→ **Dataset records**
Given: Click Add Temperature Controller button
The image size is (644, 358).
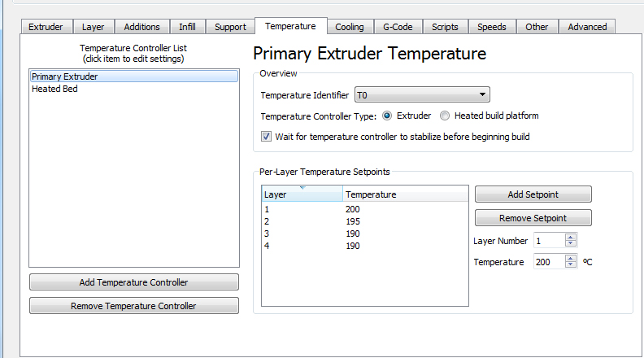Looking at the screenshot, I should [x=134, y=282].
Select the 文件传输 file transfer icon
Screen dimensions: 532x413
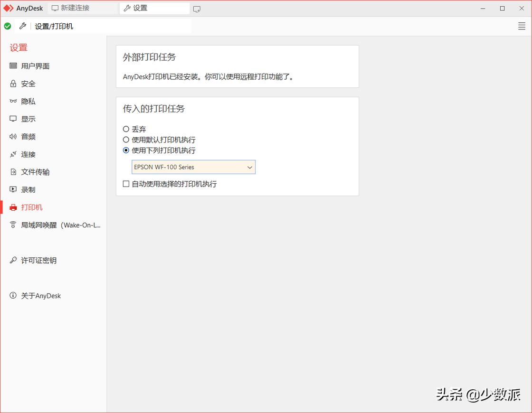13,171
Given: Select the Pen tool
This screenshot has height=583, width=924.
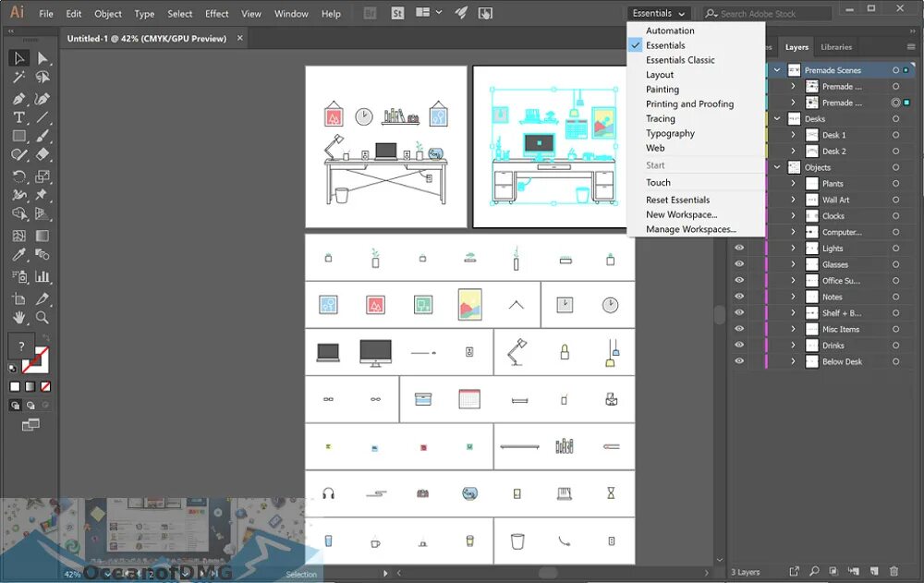Looking at the screenshot, I should [19, 98].
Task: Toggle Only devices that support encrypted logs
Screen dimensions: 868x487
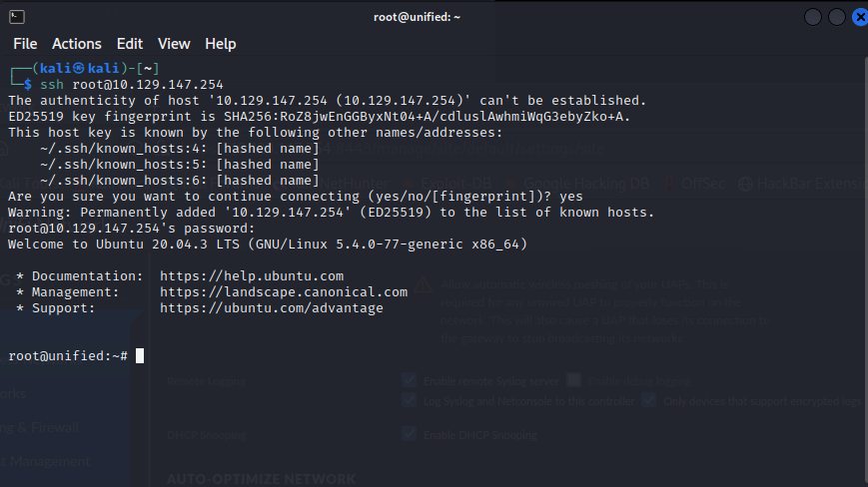Action: 649,400
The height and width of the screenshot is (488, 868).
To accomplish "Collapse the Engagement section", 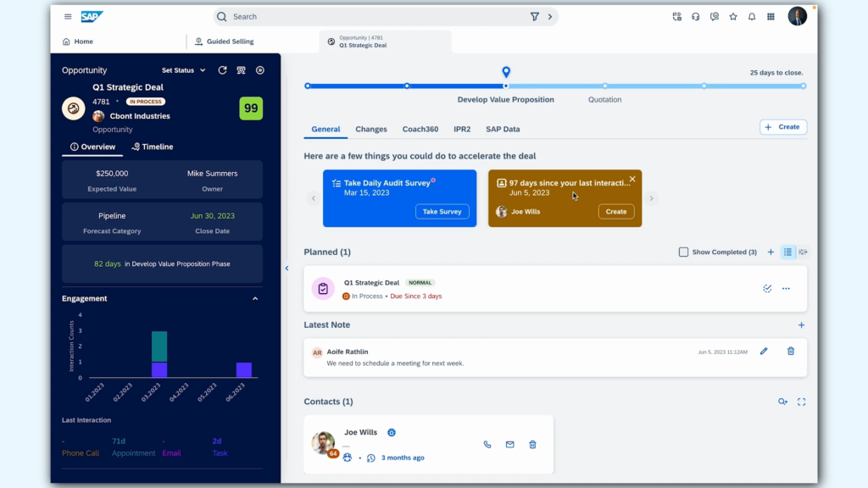I will tap(255, 298).
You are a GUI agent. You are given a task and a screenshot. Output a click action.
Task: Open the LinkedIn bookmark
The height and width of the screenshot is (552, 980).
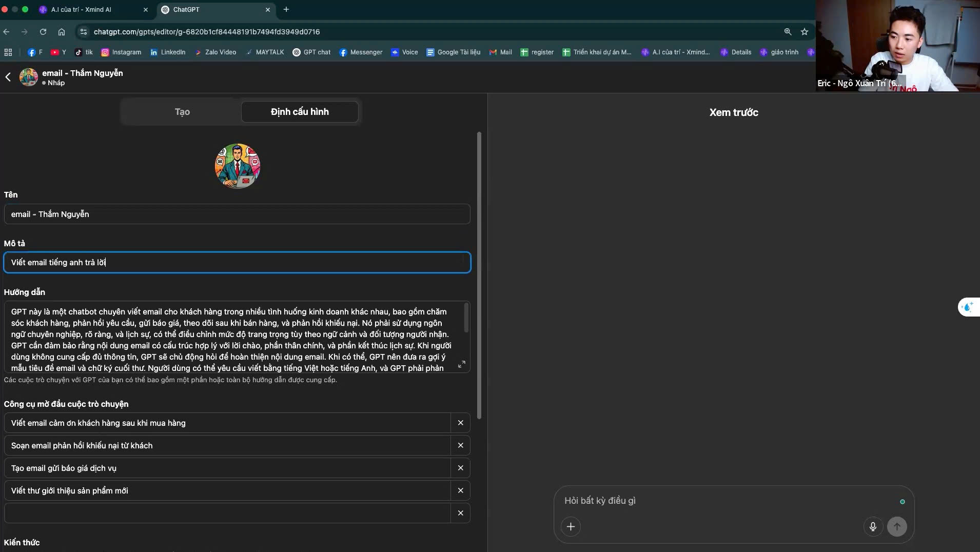(168, 52)
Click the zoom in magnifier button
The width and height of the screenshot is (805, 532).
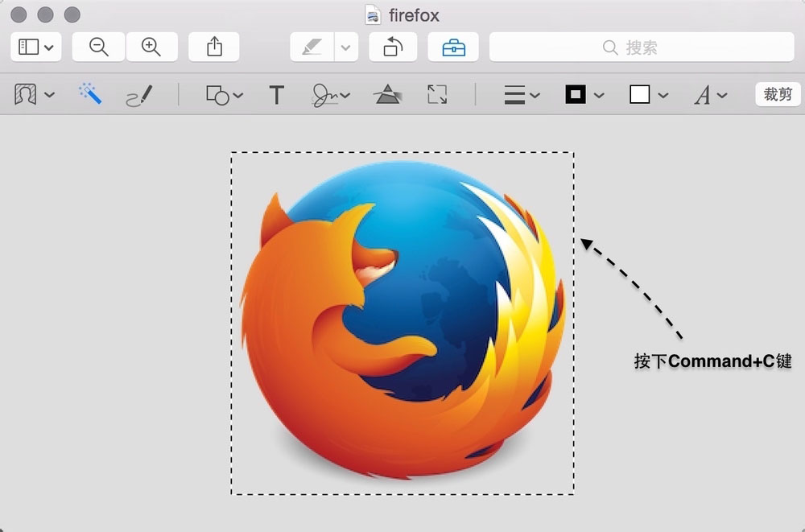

→ **BRIEF**
In the copy, include exactly the lines from the one with "Task: Open the LinkedIn bookmark" through the final line of the entries above, both ends counted, and no pictures.

→ **TASK OUTPUT**
Task: Open the LinkedIn bookmark
The height and width of the screenshot is (552, 980).
(168, 52)
Click the zoom in magnifier button
The width and height of the screenshot is (805, 532).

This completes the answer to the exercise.